Task list =
[1] Repeat the Lords speech on aid and South Africa word for word, from "A number of" down to "others on board.".
[2] Pick up the Lords speech on aid and South Africa after its final sentence and keep it going.

A number of noble Lords mentioned the recent proposal by the Chancellor and my right honourable friend the Secretary of State for International Development for an international finance facility. The aim of the proposal is to provide additional financing to help to meet the millennium development goals. It would seek to raise the amount of development assistance from just over 50 billion dollars a year today to 100 billion dollars a year in the years to 2015 by establishing a bond facility financed by long-term commitments of aid. The Government are discussing that proposal with other donors because we need to bring others on board.
The noble Earl, Lord Sandwich, and my noble friend Lord Sawyer mentioned South Africa. The stark inequality that is apartheid's legacy has left us with two South Africas. One has levels of poverty on a par with the poorest African countries; the other has levels of prosperity the envy of developed countries. Skills and sophisticated organisational management will be central to South Africa's efforts to bridge that divide. Continued economic competitiveness is vital as South African businesses bring in previously excluded communities. Effective public administration is essential in refocusing South Africa's public services to reach the majority of people excluded in the past. I welcome the work that Investors In People is doing to contribute to that process. I say to my noble friend that I worked with the South African Department of Labour in 1995 on issues of employment equity which also links in to the issues related to Investors In People.

Dataset items:
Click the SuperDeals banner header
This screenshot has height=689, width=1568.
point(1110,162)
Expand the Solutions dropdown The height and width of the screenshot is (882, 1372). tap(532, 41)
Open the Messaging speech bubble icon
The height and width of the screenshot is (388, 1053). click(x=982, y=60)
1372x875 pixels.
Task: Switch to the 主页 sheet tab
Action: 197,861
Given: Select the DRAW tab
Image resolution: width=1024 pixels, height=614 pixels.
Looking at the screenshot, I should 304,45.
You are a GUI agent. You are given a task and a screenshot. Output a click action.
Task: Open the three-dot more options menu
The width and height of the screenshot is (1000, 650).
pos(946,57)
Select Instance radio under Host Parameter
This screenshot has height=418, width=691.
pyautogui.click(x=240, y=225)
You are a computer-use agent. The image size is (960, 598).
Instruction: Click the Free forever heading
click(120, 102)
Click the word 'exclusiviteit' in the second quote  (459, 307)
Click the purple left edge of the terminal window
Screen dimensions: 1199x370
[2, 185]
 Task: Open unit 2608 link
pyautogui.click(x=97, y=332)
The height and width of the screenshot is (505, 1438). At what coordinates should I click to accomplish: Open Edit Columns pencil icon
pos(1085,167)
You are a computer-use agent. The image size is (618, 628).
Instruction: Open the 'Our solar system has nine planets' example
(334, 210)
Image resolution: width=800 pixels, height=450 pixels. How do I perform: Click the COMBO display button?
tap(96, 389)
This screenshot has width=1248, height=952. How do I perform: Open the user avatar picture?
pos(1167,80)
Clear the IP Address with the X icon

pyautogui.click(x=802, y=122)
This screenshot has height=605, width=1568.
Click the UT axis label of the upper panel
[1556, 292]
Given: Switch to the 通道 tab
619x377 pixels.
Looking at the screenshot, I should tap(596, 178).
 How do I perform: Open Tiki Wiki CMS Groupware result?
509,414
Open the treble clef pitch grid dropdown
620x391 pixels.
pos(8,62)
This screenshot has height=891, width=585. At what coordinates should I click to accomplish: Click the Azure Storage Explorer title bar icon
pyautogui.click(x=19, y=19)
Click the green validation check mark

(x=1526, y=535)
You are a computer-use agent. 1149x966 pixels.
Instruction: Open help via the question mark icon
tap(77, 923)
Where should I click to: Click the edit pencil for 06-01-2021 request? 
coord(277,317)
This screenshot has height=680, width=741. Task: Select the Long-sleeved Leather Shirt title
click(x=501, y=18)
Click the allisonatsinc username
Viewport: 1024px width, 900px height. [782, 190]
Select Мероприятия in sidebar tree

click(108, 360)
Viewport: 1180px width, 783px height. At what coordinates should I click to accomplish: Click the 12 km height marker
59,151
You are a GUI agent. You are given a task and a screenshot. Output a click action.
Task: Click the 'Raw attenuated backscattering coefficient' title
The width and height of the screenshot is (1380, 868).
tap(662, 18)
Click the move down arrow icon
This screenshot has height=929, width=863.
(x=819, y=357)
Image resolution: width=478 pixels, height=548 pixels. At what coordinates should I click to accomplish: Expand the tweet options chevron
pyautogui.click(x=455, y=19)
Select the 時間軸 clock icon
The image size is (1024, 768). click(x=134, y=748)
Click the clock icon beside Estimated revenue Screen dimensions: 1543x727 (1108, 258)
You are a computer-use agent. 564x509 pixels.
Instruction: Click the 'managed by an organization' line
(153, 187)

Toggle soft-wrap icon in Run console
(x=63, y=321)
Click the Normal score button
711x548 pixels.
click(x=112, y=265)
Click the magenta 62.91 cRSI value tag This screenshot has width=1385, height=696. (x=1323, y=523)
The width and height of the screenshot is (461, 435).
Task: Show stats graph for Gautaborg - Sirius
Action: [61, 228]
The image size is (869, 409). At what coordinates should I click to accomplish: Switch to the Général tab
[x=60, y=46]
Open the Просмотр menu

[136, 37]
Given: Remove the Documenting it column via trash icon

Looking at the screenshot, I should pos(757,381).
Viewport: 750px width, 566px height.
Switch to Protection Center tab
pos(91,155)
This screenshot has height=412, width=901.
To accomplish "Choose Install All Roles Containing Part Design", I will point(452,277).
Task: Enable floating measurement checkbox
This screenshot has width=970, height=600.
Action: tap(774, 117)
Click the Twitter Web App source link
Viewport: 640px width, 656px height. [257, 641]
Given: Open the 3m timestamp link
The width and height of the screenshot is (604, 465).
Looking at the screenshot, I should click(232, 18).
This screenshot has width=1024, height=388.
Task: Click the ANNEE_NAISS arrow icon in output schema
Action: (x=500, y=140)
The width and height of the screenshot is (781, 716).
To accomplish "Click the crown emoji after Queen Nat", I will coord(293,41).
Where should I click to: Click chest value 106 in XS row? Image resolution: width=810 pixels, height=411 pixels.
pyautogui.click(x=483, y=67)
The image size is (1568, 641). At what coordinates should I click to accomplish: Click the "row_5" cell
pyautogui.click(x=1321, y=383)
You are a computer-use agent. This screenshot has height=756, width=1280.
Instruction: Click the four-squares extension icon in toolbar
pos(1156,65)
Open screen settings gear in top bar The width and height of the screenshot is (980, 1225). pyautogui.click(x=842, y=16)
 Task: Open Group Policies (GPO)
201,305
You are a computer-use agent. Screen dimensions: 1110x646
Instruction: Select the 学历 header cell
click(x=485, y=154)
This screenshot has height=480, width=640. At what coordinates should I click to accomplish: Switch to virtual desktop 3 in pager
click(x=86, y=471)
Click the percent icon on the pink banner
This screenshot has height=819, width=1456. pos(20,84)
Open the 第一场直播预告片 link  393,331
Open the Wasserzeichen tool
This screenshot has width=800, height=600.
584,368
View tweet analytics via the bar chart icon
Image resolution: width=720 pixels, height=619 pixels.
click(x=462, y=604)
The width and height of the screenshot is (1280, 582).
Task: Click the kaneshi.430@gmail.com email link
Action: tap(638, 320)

Task-by-task results =
[1]
A number of noble Lords mentioned the recent proposal by the Chancellor and my right honourable friend the Secretary of State for International Development for an international finance facility. The aim of the proposal is to provide additional financing to help to meet the millennium development goals. It would seek to raise the amount of development assistance from just over 50 billion dollars a year today to 100 billion dollars a year in the years to 2015 by establishing a bond facility financed by long-term commitments of aid. The Government are discussing that proposal with other donors because we need to bring others on board.

[2]
Before I conclude I say a few brief words on the heavily indebted poor countries initiative. I agree that donors and the international financial institutions need to look further at debt sustainability. It is clear that some beneficiary countries of HIPC have already been hit by falling commodity prices pushing them back into unsustainable levels of debt. I also agree that we must maintain the link between debt relief and the millennium development goals. The UK Government will again take a leading role in pressing for an outcome that delivers benefits for poor countries. At last year's G8 meeting, an additional 1 billion dollars was agreed to help those countries reaching HIPC completion point with unsustainable levels of debt.
In conclusion, the millennium development goals agreed by the entire international community two years ago give us a positive agenda which all governments are accountable for. Southern Africa faces huge challenges in meeting these goals, not least because of the levels of HIV/AIDS in the region. But it also has huge resources and, in many of the countries, strong leadership. The Government, along with other donors, have developed a strategic, long-term approach to support this and other regions. With that support, I believe that southern Africa could make real progress in cutting poverty, increasing growth and turning around the prospects for poor communities in their countries. Progress in southern Africa would boost prospects for all of Africa and help to push Africa back on track towards meeting the millennium development goals—something that we should all like to see made a reality.